Где-то вдалеке раздался глухой взрыв, а затем затрещали автоматные очереди. Штабной офицер испуганно вскинул голову.
– Ничего страшного, – успокоил его Аза Морган. – Звуки ночного Белфаста, только и всего. – Он резко повернулся и покинул комнату.
Стипл-Дурхам в графстве Эссекс, расположенный неподалеку от реки Блэкуотер, представляет собой край болот, оврагов, длинных трав, в одночасье меняющих окраску, словно под кистью невидимого художника, и повсюду журчащих ручьев, чуждый человеку мир, населенный, в основном, птицами. Кроншнепы и казарки прилетают сюда из Сибири, чтобы на здешних лугах пережить холодную зиму своей родины.
Эта небольшая, разбросанная деревушка возникла еще во времена саксов. Тогда же была сооружена и подземная часовня, позднее, уже в нормандский период, надстроенная.
Фрэнсис Вуд подстригал старой ручной газонокосилкой траву на кладбище, когда к воротам подкатила серебристая спортивная машина и из нее вышел Аза Морган в слаксах, темно-синем свитере с высоким горлом и коричневой кожаной авиационной куртке.
– Привет, Фрэнсис, – сказал он. Фрэнсис Вуд окинул взглядом машину.
– По-прежнему разъезжаешь на „порше"?
– Надо же куда-то тратить деньги. Я так и не сменил свою квартиру в Греншам-плейс. Там есть подземный гараж. Очень удобно.
С берез сорвалась стая грачей и с сердитым гомоном улетела.
– Мне очень жаль, Аза, – произнес Вуд. – Не могу выразить словами, как жаль.
– Когда состоятся похороны?
– Завтра, в два тридцать.
– Кто проведет службу? Ты?
– Если не возражаешь.
– Не говори глупостей, Фрэнсис. Как Хелен?
– Держится. Если хочешь, увидеть ее, она сейчас рисует на дамбе. На твоем месте, я говорил бы с ней очень осторожно.
– Почему?
– Разве тебе не известны обстоятельства гибели Меган?
– Ее сбила скрывшаяся машина.
– Не все так просто, Аза.
Морган непонимающе уставился на священника.
– В таком случае, не лучше ли посвятить меня в курс дела?
За кладбищенскими воротами тропинка огибала выстроенный из серого камня дом приходского священника под черепичной крышей и вдоль дамбы уходила к дельте реки. Морган издалека увидел Хелен. Она сидела за мольбертом в той самой старой армейской шинели, что он купил ей в год свадьбы.

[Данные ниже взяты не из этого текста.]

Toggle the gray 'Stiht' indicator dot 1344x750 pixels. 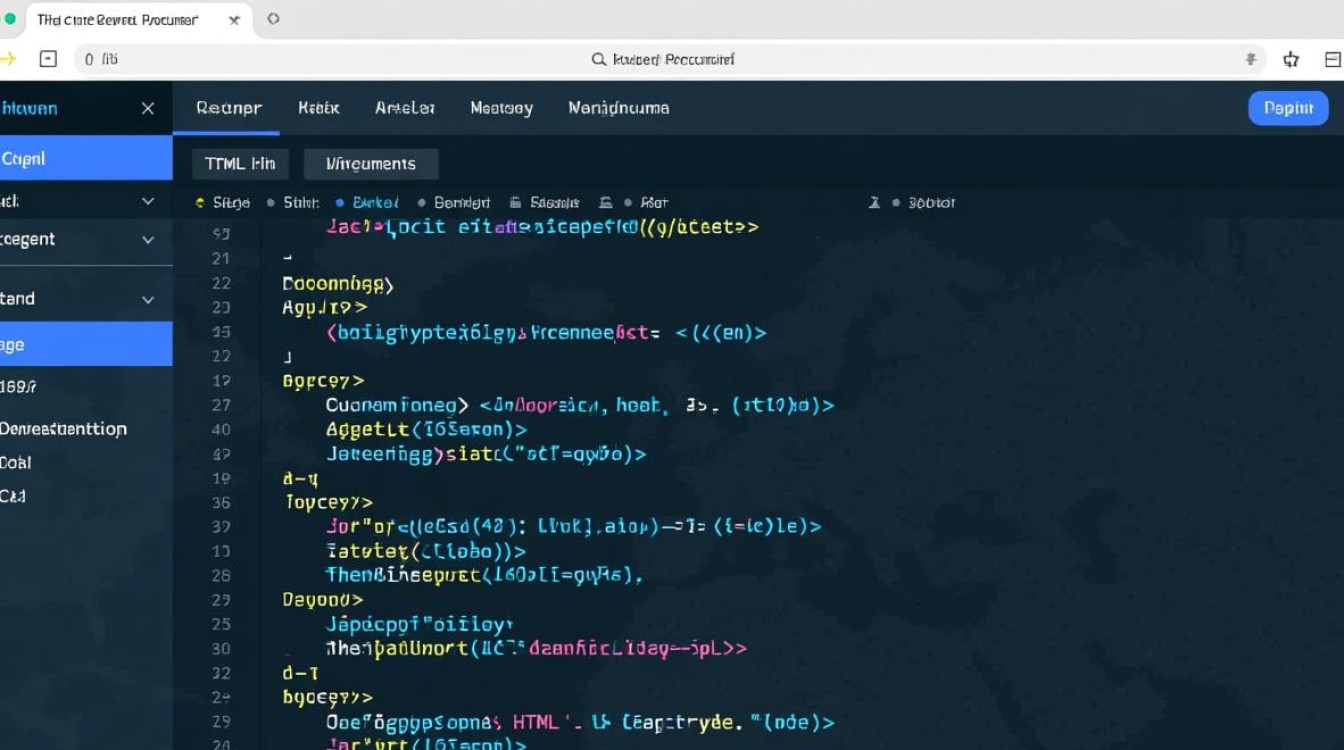tap(269, 202)
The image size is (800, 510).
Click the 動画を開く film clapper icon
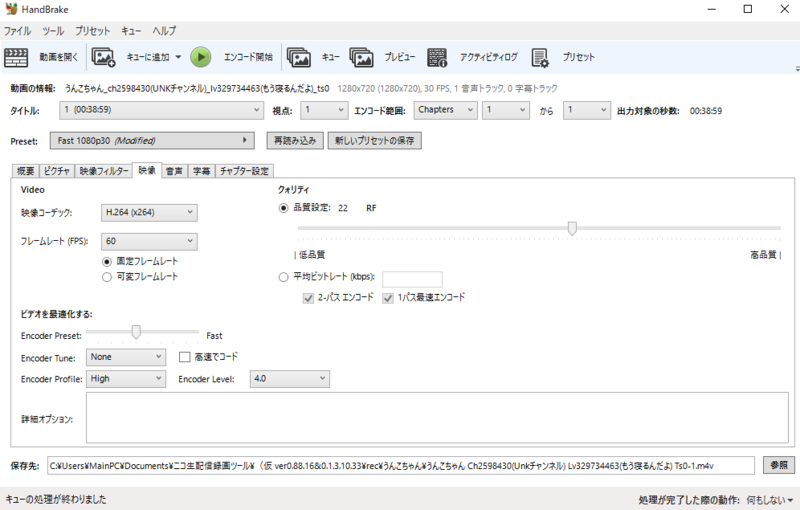click(x=17, y=57)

Услышав шаги, она на мгновение обернулась и тотчас вернулась к работе. Некоторое время Морган стоял у нее за спиной, не говоря ни слова. Акварель, разумеется. Ее любимая техника. Болото, море и серое, дождливое небо – они у нее действительно хорошо получались.
– Ты стала лучше рисовать.
– Привет, Аза.
Он сел рядом с ней на поросший травой край дамбы и закурил. Хелен продолжала рисовать, не отрывая глаз от мольберта.
– Как дела в Белфасте?
– Не слишком хорошо.
– Очень рада, – бросила она. – Все вы там друг друга стоите.
– Я привык думать, что эта фраза относится к нам с тобой, – заметил Морган спокойно.
– Нет, Аза. Ты всегда стоил для меня слишком дорого.
– Но я никогда не выдавал себя за кого-то другого.
– В день свадьбы мы легли с тобой в кровать, а наутро я проснулась рядом с абсолютно чужим человеком. Где бы люди ни начинали убивать друг друга, ты всегда немедля отправлялся туда добровольцем. Кипр, Борнео, Аден, Оман и вот теперь кровавая мясорубка на том берегу Ирландского моря.
– Я делаю то, за что мне платят деньги. Ты знала, на что шла.
– Ни черта подобного! – воскликнула Хелен, начиная сердиться. – Мне в голову не приходило, что ты творил на Кипре для Фергюсона.
– Та же война, только против городских партизан, – пояснил Морган. – С несколько другими правилами.
– Какие еще правила? Пытки, обман? Заставлять человека сутками стоять у стены на цыпочках с ведром на голове? По-моему, в этом обвиняли тебя газеты после Никозии? В Белфасте ты прибегаешь к тем же методам или придумал что-нибудь поизящнее?
Морган поднялся. Лицо его превратилось в ничего не выражающую маску.
– Мы завели бесполезный разговор.
– Знаешь, почему я ушла? – не унималась Хелен. – Знаешь, что доконало меня?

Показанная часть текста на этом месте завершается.